Friday, July 19, 2013

View from ahead

I have been reading Dr. Oliver Sacks' books for many years -- 20, or more. He is a thoughtful and wise man.  Recently an article by him was in the New York Times Magazine. He wrote about his father's attitude toward life at age 80.  Dr. Sacks isn't 80 yet, nor am I.  But we are both thinking ahead.  Sacks wrote:
My father, who lived to 94, often said that the 80s had been one of the most enjoyable decades of his life. He felt, as I begin to feel, not a shrinking but an enlargement of mental life and perspective. One has had a long experience of life, not only one’s own life, but others’, too. One has seen triumphs and tragedies, booms and busts, revolutions and wars, great achievements and deep ambiguities, too. One has seen grand theories rise, only to be toppled by stubborn facts.

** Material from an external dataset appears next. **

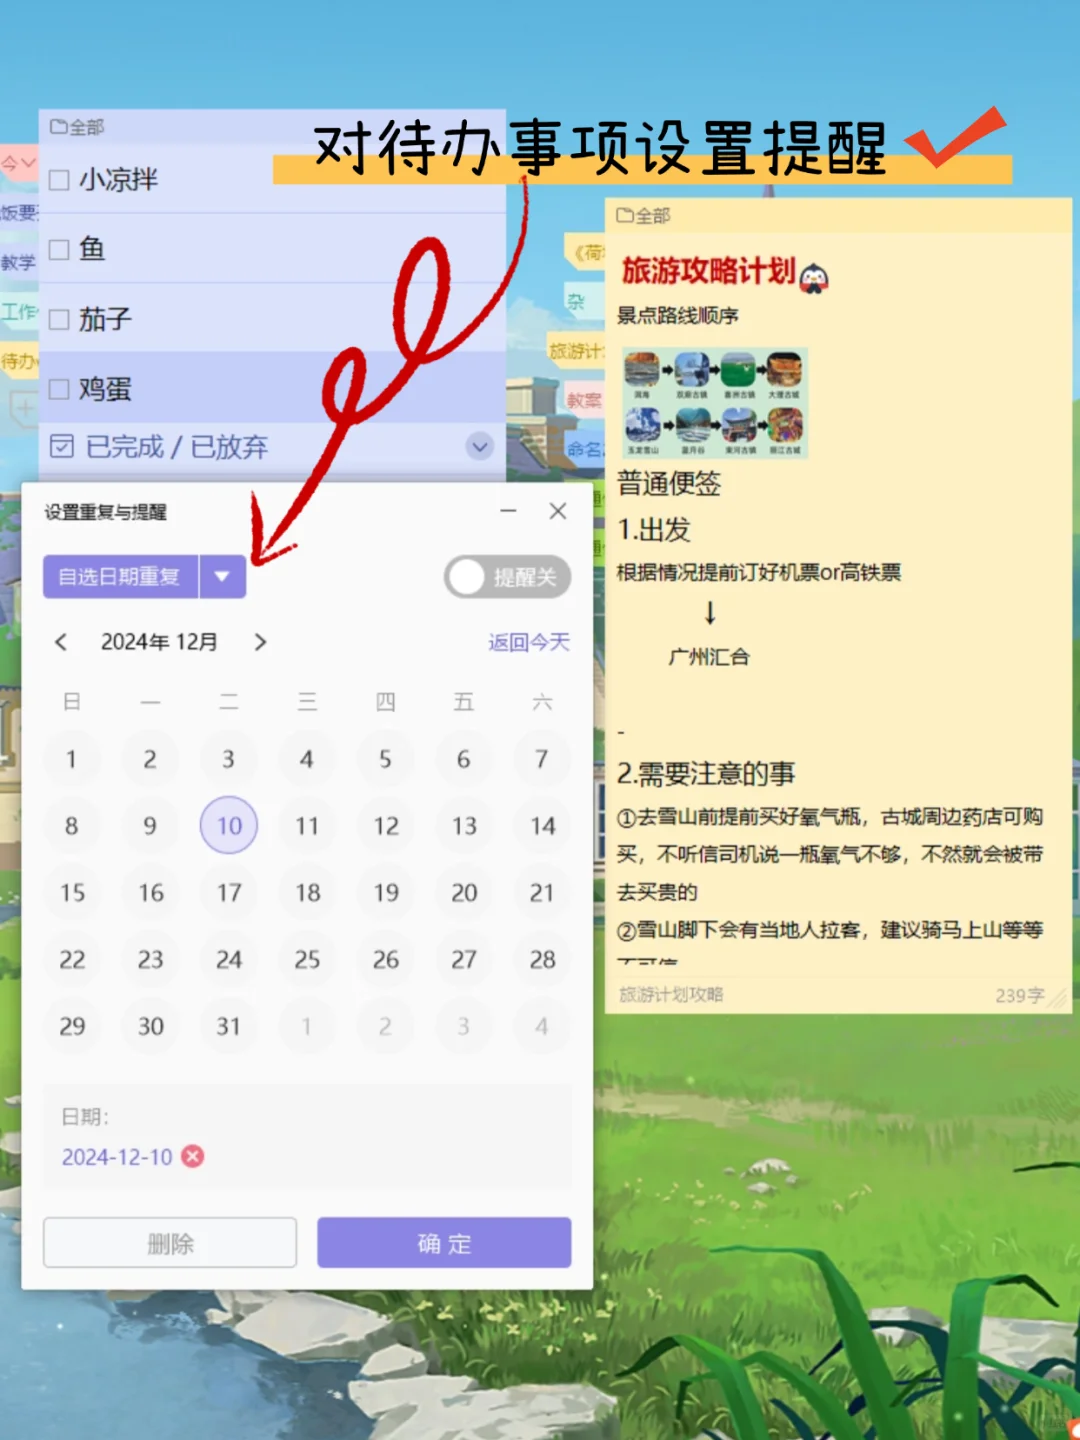Expand the 已完成/已放弃 section chevron
The image size is (1080, 1440).
[x=478, y=448]
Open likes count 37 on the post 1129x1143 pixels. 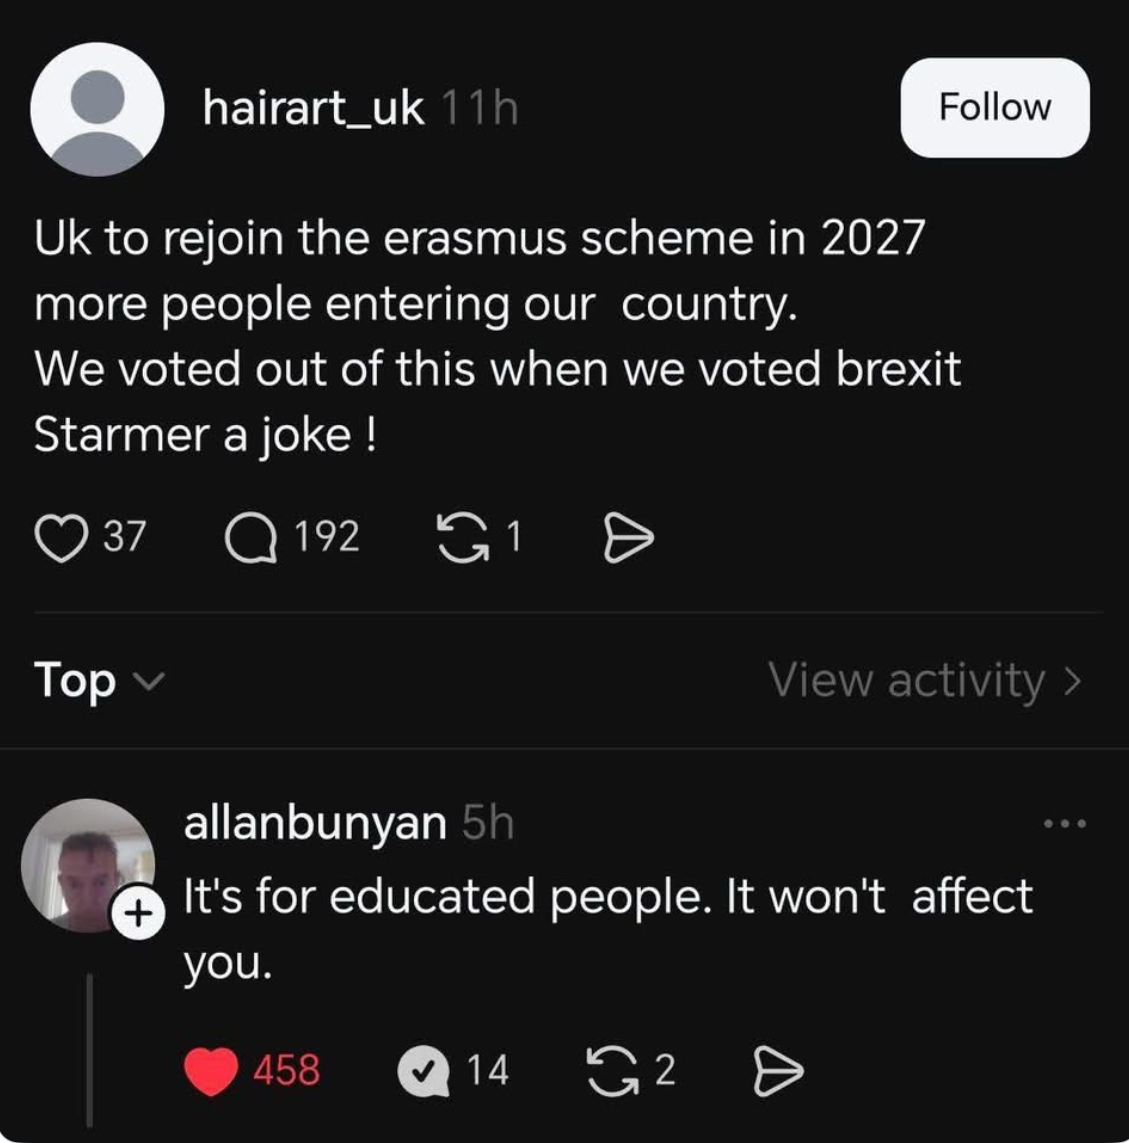coord(125,538)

One is more conscious of transience and, perhaps, of beauty.
At 80, one can take a long view and have a vivid, lived sense of history not possible at an earlier age. I can imagine, feel in my bones, what a century is like, which I could not do when I was 40 or 60. I do not think of old age as an ever grimmer time that one must somehow endure and make the best of, but as a time of leisure and freedom, freed from the factitious urgencies of earlier days, free to explore whatever I wish, and to bind the thoughts and feelings of a lifetime together.
I am looking forward to being 80.
- Oliver Sacks in The Joy of Old Age. (No Kidding.) – New York Times

A positive attitude toward getting older I wish everyone could feel. I hope I feel that way at 80; I wish I were able to write as well about it sa Sacks did.

2 comments:

Ladydy5 aka: Diane Yates said...

I will let you know in 2 more years, I'm almost positive!

June Calender said...

And the 80s might be a wonderful decade - I hope so.